# Rhino Plecos



## Canadian Fish (Feb 12, 2012)

Anyone here keep one of these? I have read they can live in a community, and won't necessarily destroy plants. But then I also hear the opposite. I haven't found a ton of into on this fish. Usually I find half a dozen profiles to compare but I haven't found that much on this guy.

I already keep bristlenose plecos and I want something different for the big tank.

They have a big Rhino Pleco at my LFS right now.


----------



## Byron (Mar 7, 2009)

I've never had one, so I will give you a link to reliable data:
Pterygoplichthys scrophus • Loricariidae • Cat-eLog

They eat and tear up plants it says.:shock: Thinking of your beautiful 6-foot tank that will be beautiful no longer.:-(


----------



## Canadian Fish (Feb 12, 2012)

Byron said:


> I've never had one, so I will give you a link to reliable data:
> Pterygoplichthys scrophus • Loricariidae • Cat-eLog
> 
> They eat and tear up plants it says.:shock: Thinking of your beautiful 6-foot tank that will be beautiful no longer.:-(


LAME! I was worried about that, lol. My planted tank is coming along nicely so I can't risk something eating and tearing up my plants. That's why I went with tetras instead of barbs. 

I need an algae eater though. Any plecos besides bristlenose that won't destroy my plants, that you are familiar with? 

I think I'll get some Siamese Algae Eaters (not Flying Foxes) but I would really like a pleco. Maybe I'll just have to get a handful of Bristlenoses. I will never see them in all that dark driftwood. 

The girl at the LFS said the Rhino has been living with plants and discus and hadn't disturbed either. The last time we were there the wife saw it move for the first time. It usually doesn't do much. 
This is probably one of those instances where I want to believe my LFS simply because what they're telling me fits with what I want. :-(


----------



## Freshcatch (Aug 8, 2012)

Canadian Fish said:


> This is probably one of those instances where I want to believe my LFS simply because what they're telling me fits with what I want. :-(


This is usually the time to go with the gut feeling as well.


----------



## JDM (Dec 9, 2012)

"This is probably one of those instances where I want to believe my LFS simply because what they're telling me fits with what I want."

I call that "curve fitting". 

If the LFS will take the fish back if it doesn't perform as advertised and you really want it, it can't be that bad to see if it will be OK in your tank. The LFS I am now starting to frequent take fish back for a credit exchange (about 1/3rd depending upon a few factors) even if they just get too large for the tank. I was there the other day and some guy came in with a huge goldfish in a pail that he was just going to flush and they took it without any problem... I don't think that he was even a previous customer let alone bought that fish there.

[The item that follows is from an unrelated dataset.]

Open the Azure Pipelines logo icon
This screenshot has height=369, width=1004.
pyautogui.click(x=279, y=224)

Personally I think that it is poor planning to own a fish that could outgrow a tank. Even though I briefly considered it for some small angels that I saw the other day... I came to my senses though.

Jeff.


----------



## Canadian Fish (Feb 12, 2012)

Well, I don't think he'll outgrow the tank, but my store does buy back for a certain percentage of credit. I don't buy fish I don't have space to house (or try not to) so I haven't had to return a fish yet. I guess I could try him, but I do worry I'll go to bed one night and the next morning all my plants will all be uprooted or destroyed. I also wonder if I'm up to catching such a big fish and bringing him back to the store. 

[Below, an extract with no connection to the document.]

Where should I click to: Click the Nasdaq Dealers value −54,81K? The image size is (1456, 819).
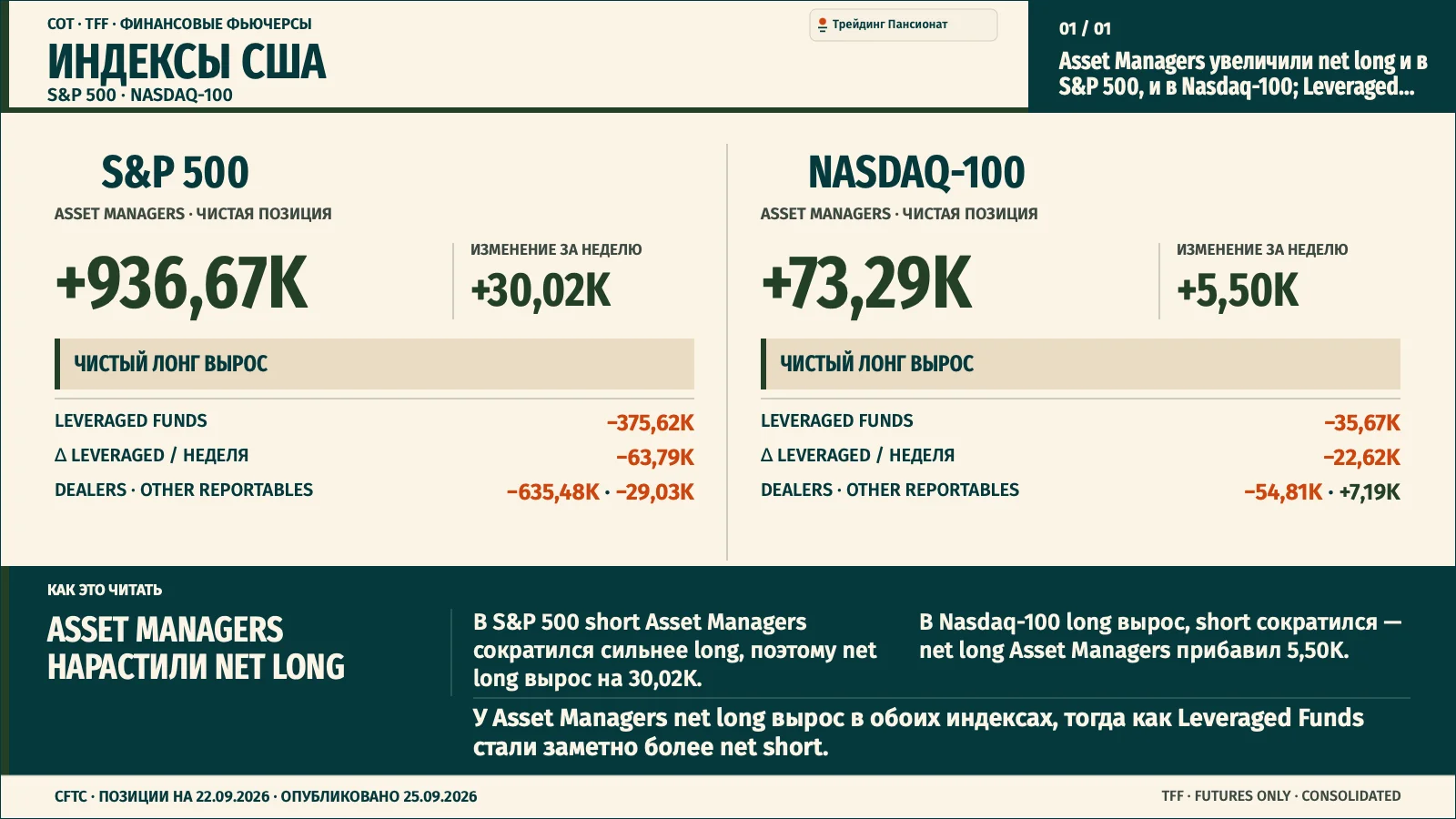(x=1283, y=492)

I read a bunch of pleco profiles last night and it's hard to find one bigger than a bristlenose that won't eat or uproot plants, or potentially become aggressive. 

Though the LFS did say this one was in with plants and discus and not disturbing either.... lol. If I do try him, and my plants get destroyed, I will have no one to blame but myself. 

He's more expensive than I'm used to paying for a fish. I have never paid for than $20 for any single fish. He's closer to $50, but he is big. 




JDM said:


> "This is probably one of those instances where I want to believe my LFS simply because what they're telling me fits with what I want."
> 
> I call that "curve fitting".
> 
> ...


----------



## Canadian Fish (Feb 12, 2012)

I also worry about him becoming aggressive with my Ropefish. One profile I read this morning said they can become aggressive with bottom feeders. My tank has a fairly large footprint, 72"x24", and lots of hiding spots in caves and driftwood. Still, it could be an issue. The same profile also mentioned them destroying plants, and only robust and fast growing plants are recommended. Looks like it is back to the drawing board.


----------



## Byron (Mar 7, 2009)

This is not sounding good.

First, fish in store tanks rarely if ever behave "normally." They are likely under stress from inappropriate water conditions, overcrowding, whatever. Bring a fish home and put it in a more suitable environment and it will behave as nature programmed it; sometimes quickly, sometimes over time. But thousands of years of selective evolution are part of the fish's physiology and it is not going to change.

Algae and algae eating fish. First, do you have algae? If yes, what type? Most of the problem algae in tanks will not be eaten by fish with a very few exceptions.

One should never buy any fish to solve a problem. Fix the problem. The possible detriment to the fish, or the other fish, or the aquarium is not worth the risk. I have fish that eat common green algae in three of my tanks, because I like them as fish. Rineloricaria parva, Farlowella vitatta and Otocinclus macrospilus. Considering how they all appear when the meal gong is sounded, there can't be much "algae" in the tanks or they wouldn't be hungry for sinking foods.

Byron.


----------



## Canadian Fish (Feb 12, 2012)

I do have some brown algae on my glass and rocks, but the only reason I haven't scrubbed it is because I want some algae eaters (not because the algae is a problem, but because I think they are cool).

But everything I have heard and been told tells me not to get this guy.

So are their any plecos bigger than a bristlenose that might be a better fit?

I'm thinking of getting some siamese algae eaters too, but I'd still like a pleco. 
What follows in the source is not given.